Первого Трофимов поймал за голову, когда он ее сунул во взорванный проем. Нож нехорошо вжикнул по одежде, со звуком разрываемой ткани вошел «догу» в подбрюшину, затем жваркнул по шее. Тот даже пискнуть не успел, лишь глаза открыл, как рыба. Второй успел осветить темный пункт выстрелом, пули продырявили пульты, со звоном разбился вдребезги экран. Вспышки света мне хватило, чтобы оценить свои шансы. Они показались вполне достойными. Схватив автомат за ствол, я дернул его на себя в сторону и вонзил «догу» лезвие прямехенько в сердце.
— Минус два…
Подбодренный лихим началом, Трофимов озверел. Он не тратил время на ожидание следующего — выскочил в коридор с одним лишь ножом. Решил не размениваться на пустяки, хотя мог бы вооружиться трофейным автоматом. Ему было все равно. Он орал, как человек, что бежал к краю обрыва, навстречу судьбе.
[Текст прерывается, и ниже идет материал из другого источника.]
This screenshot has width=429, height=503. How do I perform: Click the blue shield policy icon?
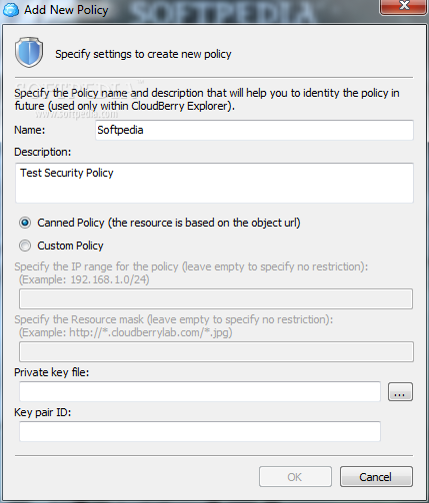click(x=29, y=52)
Что он творил в коридоре и рассчитывал ли воспользоваться тем, что «доги» не станут открывать огонь, боясь попасть друг в друга, я не знал. Я слышал возню, стуки, крики, когда нож вонзался в плоть. И до дрожи в теле надеялся, что Трофим подкорректирует промашку природы.
Я же только и успел, что сдернуть «калаш» с шеи стонущего «дога», когда следующий, прорвавшись через атаку Трофимова, направил ствол на меня. У меня была сотая секунды на принятие решения. Я не успел бы ответить ему тем же — слишком много времени уйдет на переворачивание автомата и прицеливание, да и нож правую руку занимал. Поэтому пришлось бросить оружие. И броситься самому, прямо на черный кратер укороченного ствола. Мое преимущество — внезапность. Когда противник не ждет подобной реакции, когда дает все сто процентов, что против него будет использовано огнестрельное оружие…
У него было выражение лица, будто он забрел в берлогу и разбудил бурого медведя. Молодой потому что еще. Мало что видел и знал. Скорее всего, в патрули если ходил, то всегда благополучно возвращался. Он не знал, что такое засада, приманка, как действовать в помещениях с ограниченным пространством. Он выстрелил, когда я уже вмазал ему меж бровей и голова его откинулась назад. Еще раз, рефлекторно, после удара коленом по печени. Я уже контролировал его оружие, хоть он и продолжал цепко удерживать его в руках. Резко надавил на ствол, следующая очередь расплющилась о бетонный пол, срикошетила в стену с характерным свистом. Выдвинув вперед плечо, как ветеран регби, я мощным толчком пришпиливаю парня к стене, зубами впиваюсь ему в глотку. Он завизжал от боли и испуга, выкрутился угрем и сумел-таки оттолкнуть меня, невзирая на то что кусок его плоти остался у меня в зубах.
Как у волка.
Автоматчик рванул прочь из пункта, но вместо него тут же, будто по волшебству, образовался другой «дог». Покрупнее, и глаза горят, что у дикой кошки. Лицо его показалось мне знакомым. Чертов тягач-изменник, подавшийся внаем. Сверчок, по прозвищу. Еще та гнида, и пистолет уже в руке. Впрочем, его наступательный акт закончился сразу же — армейский штык-нож, прилетевший с противоположной стороны командного пункта, встрял чуть ниже кадыка.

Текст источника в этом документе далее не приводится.